Synthesizers and guitars mass together in power chords. Freeland's voice constricts into something akin to Steve Tyler's screech for the anthem, "Girl
Power." Shouldn't this song be pounding from teen radio all across the nation? And yes, Diamond once produced Aerosmith.
Freeland follows that up with the romantic saxophones and the
catch-in-the-throat explication of a rueful ballad called "The Cathy Song," which contains what maybe his most sensitive ruminations on, of all things, his impending middle age. Where this
seems like a Dylan-style confessional, he slips into something of a Mick Jagger kind of tenderness for a straightforward testimony of love later on in "The day You Came Into My Life."
Those who prefer Freeland looney rather than lovelorn should find a fair amount of satisfaction with "Family Feud," the first of three rap tunes on the seven song record and easily the most
outrageous.
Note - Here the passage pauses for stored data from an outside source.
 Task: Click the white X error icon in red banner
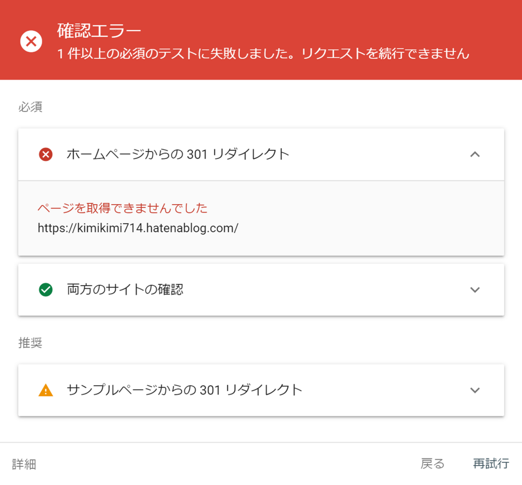pos(31,41)
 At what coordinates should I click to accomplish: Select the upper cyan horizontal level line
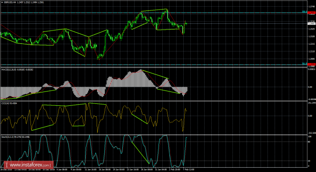point(153,13)
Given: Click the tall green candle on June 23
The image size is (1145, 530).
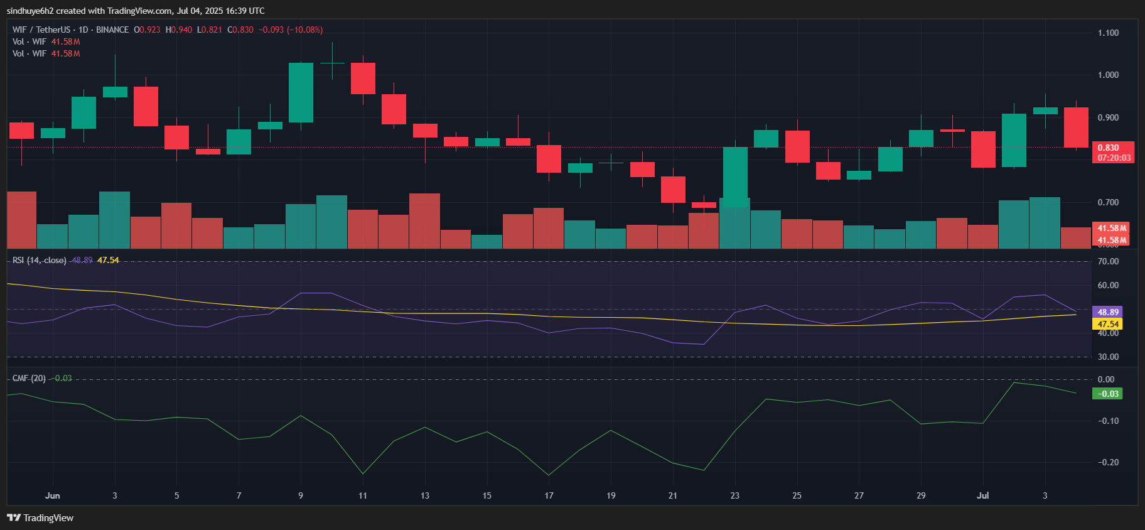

Not merely a rowdy spoof of the TV game show, it veers off into R-rated monologue on the failure of family relations and family planning. It's a long way from "Papa Don't Preach."
Equally witty, in a gruesome gastronomic vein, is Freeland's rapping "Macaroni & Cheese" on side two, a romp through cut-rate cuisine. And bizarre in the same fashion is his rap
takeoff on New York's tourist theme for a tour of Manhattan's New Wave scene in "I Dig New York."